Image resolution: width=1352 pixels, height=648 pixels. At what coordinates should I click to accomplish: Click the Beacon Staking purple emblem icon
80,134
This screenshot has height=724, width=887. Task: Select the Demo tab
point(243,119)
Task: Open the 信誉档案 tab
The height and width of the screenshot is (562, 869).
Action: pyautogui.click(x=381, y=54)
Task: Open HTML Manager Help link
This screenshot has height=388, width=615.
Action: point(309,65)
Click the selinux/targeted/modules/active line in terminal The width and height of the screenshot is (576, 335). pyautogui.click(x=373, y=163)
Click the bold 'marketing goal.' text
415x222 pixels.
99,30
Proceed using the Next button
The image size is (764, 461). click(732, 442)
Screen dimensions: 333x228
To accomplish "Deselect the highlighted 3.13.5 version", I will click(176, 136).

Required action => With the line containing "Click the selinux/targeted/modules/active" as the start and the last line of the entries as the end, print that whole span exactly.

Answer section =>
Click the selinux/targeted/modules/active line in terminal The width and height of the screenshot is (576, 335). pyautogui.click(x=373, y=163)
Click the bold 'marketing goal.' text
415x222 pixels.
99,30
Proceed using the Next button
The image size is (764, 461). click(732, 442)
Screen dimensions: 333x228
To accomplish "Deselect the highlighted 3.13.5 version", I will click(176, 136).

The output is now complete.